A semester on the road, Part 1
For four months that ended last week, I traveled back and forth between Portland and the Bay Area on nearly a weekly basis to serve as a visiting professor at a law school down there. The visit was part of a sabbatical leave, one of the true joys of academic life. Every seventh year, we get time away from our already fairly cushy routine to write, think, work at something at least slightly different, and recharge. We can take either a half-year or a full-year leave. I always choose the full-year option, even though as a practical matter it requires that I come up with some income from outside sources. I believe that when given the chance at new experiences, one should take all that's placed before you.
When I first committed to head down to California, there was a pretty good chance that my family was coming with me. But personal circumstances eventually led us to the decision that I would travel south on my own, returning to Portland as often as I could for "conjugal visits." The crew came down to see me for a week at the outset in August, but that was the last they made it to the Golden State.
The term away constituted a great learning experience, on several levels. I got to see another academic institution from the inside. I met a new group of students, and a few faculty colleagues. I got to work for a Catholic school after attending them for 17 years. I got to return to northern California for some spectacular weather, and a chance to revisit my old haunts of 30 years ago. I spent a fair amount of time with an old buddy of mine from my law school days.
But perhaps most interestingly, I got to experience regular travel to and fro, which involved a lot of taxi rides, security checkpoints, airport waits, plane rides, and dark nights spent away from the family. I'm still feeling the effects of that aspect of the trip at the moment, a week after my return, and so it's worth a bit of reflection.
Flying from PDX to San Francisco and San Jose is pretty easy. There are lots of departure times to choose from. To San Fran, United has the best schedule; to San Jose, Southwest or Alaska seem like the ways to go.
The flight's typically an hour and a half in the air. You're hardly up at cruising altitude when it's time to start descending. But when you add ground transportation on both ends, the security theater, and the baggage carousel, it works out to a half-day. A round trip, therefore, is the equivalent of a full day. You do that every week, and we're talking one seventh of your life.
I got good at it after a while. Before boarding the aircraft, I always had the laptop out, interacting with the world on the web. At Portland Airport, the wi-fi was free -- a nice touch. In San Francisco, T-Mobile hit me up for six bucks a pop. My flights were always in the morning, and I worked it so that my shoes were off and I was asleep the minute my butt hit the seat, always on the window. The hour-plus naps were nice, but there were days when I had shorted myself on sleep by about four times that.
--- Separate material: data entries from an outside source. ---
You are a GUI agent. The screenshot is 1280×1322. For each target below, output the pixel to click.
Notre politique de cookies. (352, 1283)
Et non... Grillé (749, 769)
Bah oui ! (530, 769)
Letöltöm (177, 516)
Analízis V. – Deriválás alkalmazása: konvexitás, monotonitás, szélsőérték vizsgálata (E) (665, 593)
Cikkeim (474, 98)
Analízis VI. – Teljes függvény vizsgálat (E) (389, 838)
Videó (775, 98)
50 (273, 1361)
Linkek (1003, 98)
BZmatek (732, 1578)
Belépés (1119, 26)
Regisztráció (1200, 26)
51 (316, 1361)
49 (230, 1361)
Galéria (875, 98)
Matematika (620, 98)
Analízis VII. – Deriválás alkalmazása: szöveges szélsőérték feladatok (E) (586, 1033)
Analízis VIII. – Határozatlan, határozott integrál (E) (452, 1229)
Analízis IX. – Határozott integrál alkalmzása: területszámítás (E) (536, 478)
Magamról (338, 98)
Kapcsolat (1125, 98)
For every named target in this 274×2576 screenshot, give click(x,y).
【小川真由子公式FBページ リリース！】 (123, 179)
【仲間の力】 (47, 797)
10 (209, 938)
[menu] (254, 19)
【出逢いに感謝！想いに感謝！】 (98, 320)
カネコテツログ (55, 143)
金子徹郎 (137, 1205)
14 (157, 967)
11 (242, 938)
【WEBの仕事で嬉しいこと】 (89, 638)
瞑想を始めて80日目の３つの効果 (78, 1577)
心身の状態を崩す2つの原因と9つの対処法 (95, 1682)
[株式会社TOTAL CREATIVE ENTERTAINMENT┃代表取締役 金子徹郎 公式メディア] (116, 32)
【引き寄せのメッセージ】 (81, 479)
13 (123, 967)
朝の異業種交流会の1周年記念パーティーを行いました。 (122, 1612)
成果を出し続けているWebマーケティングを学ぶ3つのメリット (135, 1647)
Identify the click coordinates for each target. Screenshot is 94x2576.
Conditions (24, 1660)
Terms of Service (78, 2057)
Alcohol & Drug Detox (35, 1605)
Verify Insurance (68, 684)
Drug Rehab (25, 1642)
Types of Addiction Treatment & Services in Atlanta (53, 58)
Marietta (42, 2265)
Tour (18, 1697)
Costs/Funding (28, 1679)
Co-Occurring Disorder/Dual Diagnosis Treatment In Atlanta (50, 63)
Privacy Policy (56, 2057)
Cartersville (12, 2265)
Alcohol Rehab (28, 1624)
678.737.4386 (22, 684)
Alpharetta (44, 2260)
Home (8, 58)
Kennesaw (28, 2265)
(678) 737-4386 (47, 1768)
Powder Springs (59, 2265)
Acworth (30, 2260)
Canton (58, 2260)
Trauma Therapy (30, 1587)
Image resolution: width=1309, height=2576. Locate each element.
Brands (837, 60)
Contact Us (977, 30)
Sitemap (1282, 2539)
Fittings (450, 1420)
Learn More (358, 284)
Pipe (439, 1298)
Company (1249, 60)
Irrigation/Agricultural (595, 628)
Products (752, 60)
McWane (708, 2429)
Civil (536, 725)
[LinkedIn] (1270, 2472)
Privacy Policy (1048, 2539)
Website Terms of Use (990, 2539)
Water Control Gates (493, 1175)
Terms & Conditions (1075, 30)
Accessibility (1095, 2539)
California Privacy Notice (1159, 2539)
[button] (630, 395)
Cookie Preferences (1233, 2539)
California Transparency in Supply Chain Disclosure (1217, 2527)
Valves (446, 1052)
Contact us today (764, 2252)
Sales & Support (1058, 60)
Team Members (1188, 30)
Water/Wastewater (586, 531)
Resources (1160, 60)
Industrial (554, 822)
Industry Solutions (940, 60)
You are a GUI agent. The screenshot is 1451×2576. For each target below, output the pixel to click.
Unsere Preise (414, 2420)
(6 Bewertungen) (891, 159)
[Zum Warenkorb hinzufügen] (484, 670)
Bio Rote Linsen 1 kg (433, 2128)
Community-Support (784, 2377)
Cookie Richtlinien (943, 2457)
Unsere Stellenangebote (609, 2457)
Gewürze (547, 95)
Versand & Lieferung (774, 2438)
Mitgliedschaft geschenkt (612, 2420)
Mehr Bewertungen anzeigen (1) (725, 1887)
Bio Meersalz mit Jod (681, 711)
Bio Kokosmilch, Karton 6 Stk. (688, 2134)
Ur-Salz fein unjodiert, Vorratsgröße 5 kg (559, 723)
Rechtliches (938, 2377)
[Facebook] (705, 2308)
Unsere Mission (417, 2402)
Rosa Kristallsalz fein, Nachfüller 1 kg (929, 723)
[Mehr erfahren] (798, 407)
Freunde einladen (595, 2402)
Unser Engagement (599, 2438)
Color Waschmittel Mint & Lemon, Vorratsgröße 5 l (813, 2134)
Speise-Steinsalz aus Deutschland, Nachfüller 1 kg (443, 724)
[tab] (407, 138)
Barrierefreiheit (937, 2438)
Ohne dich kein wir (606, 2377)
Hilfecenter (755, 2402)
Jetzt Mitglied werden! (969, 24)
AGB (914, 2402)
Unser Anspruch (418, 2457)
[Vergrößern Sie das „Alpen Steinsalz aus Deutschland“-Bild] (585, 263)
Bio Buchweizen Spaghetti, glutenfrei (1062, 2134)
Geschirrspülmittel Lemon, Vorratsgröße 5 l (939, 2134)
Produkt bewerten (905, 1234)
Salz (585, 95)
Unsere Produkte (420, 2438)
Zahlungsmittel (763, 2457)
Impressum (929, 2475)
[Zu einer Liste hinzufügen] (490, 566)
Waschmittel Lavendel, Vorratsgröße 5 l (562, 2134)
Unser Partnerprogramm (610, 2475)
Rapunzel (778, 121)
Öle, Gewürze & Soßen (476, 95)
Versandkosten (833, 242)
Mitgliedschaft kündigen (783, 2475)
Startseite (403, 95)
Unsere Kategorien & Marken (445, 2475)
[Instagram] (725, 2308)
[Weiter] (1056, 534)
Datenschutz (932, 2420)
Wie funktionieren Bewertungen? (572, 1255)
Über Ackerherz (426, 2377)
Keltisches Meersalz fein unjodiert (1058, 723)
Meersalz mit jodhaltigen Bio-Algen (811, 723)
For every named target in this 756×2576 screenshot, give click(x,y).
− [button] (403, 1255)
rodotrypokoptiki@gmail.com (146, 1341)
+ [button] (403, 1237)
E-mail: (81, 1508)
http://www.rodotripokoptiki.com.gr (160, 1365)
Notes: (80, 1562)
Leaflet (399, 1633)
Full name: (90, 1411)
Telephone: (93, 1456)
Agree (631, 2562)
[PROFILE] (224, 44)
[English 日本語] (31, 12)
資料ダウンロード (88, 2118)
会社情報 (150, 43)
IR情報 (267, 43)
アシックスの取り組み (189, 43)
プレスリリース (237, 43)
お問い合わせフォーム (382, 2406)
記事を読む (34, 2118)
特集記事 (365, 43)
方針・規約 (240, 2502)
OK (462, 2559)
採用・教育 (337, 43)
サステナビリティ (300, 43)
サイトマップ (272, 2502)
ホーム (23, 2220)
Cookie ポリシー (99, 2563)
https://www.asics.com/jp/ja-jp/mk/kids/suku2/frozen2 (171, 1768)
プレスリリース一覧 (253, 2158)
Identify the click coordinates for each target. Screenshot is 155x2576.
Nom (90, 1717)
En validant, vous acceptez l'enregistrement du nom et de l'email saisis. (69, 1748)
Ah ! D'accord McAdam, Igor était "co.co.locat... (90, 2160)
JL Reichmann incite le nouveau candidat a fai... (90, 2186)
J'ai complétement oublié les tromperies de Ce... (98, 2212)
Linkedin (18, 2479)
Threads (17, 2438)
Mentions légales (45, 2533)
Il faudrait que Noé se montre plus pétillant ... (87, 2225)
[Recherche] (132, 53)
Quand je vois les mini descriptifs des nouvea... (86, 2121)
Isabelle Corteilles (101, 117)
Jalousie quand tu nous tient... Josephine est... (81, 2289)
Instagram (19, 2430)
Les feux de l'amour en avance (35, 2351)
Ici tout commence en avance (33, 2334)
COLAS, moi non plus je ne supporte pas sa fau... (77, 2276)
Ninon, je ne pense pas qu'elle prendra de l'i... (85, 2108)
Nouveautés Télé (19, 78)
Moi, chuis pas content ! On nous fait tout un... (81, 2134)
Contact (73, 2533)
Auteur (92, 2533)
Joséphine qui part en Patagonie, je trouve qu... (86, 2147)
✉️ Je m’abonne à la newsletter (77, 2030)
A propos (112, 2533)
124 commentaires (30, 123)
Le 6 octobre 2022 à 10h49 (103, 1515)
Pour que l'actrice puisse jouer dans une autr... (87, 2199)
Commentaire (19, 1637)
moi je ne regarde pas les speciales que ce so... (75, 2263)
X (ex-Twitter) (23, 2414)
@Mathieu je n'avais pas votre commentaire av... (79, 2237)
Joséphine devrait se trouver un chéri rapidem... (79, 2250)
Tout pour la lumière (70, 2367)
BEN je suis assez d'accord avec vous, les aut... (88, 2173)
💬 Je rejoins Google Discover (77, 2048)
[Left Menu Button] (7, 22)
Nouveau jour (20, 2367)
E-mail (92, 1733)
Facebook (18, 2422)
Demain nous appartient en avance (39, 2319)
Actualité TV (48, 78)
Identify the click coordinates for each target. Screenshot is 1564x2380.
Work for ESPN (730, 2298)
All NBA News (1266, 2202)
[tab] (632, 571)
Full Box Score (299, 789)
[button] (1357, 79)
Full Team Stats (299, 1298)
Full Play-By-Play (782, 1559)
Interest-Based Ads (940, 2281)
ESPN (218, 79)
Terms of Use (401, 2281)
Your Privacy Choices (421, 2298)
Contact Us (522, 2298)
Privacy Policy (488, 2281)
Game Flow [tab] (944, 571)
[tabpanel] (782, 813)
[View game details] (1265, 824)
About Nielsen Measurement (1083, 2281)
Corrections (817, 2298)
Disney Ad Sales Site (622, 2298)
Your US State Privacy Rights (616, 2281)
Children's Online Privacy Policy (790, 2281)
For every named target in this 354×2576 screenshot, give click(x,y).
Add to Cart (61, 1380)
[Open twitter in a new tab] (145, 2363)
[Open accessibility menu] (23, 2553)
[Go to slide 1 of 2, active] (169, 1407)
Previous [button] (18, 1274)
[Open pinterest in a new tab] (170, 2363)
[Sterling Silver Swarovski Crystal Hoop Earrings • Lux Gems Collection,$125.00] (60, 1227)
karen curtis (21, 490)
I drove down in August and back up last week, and so I had my car with me in the Bay Area. In addition to my air travel, I had some freeway driving to do when I got down there. Given my somewhat crazed schedule, it simply would not have been possible on the southern end to rely on mass transit.
Running a Portland-centric blog while being out of town three days a week wasn't hard at all. All the city's media outlets have web sites that kept me up to speed while I watched from a distance. Indeed, so well did these sites serve my need for Rose City news that I wound up cancelling my print subscription to the O entirely, and I never pick up a Willamette Week or Portland Tribune out of the box any more. The trip definitely moved me into the ranks of those for whom news on paper is a thing of the past.
One tough thing about being on the road was not blogging about it. For security reasons, I don't like to talk about being out of town until I'm already back home, or at least on my way back. As a consequence, a lot of obvious blog topics about my situation weren't available. Early on in the trip, the catastrophic crashing of the blog took place, and although I wrote extensively about the horror of it all, I couldn't add an important detail -- that I was trying to patch everything up on an unfamiliar laptop and a "borrowed" wi-fi connection from a neighboring town house.
I had a great time teaching down there, and the travel was fun for longer than I expected. But the last few weeks, it got tough. The wear and tear was gradual, but quite real. I understand that there are many techies who commute between Silicon Valley and Portland on a long-term basis. I had a colleague here in Portland who for several years schlepped between her job in Portland and her husband in San Francisco. But having seen their world, I can't imagine signing up for it indefinitely. Four months was plenty.
There was much more to think and write about in that trip, and I hope to get to it in some future posts. But a fair amount of it was viewed through a haze of travel fatigue. It's nice to get that element out of the way, both in the living and in the telling.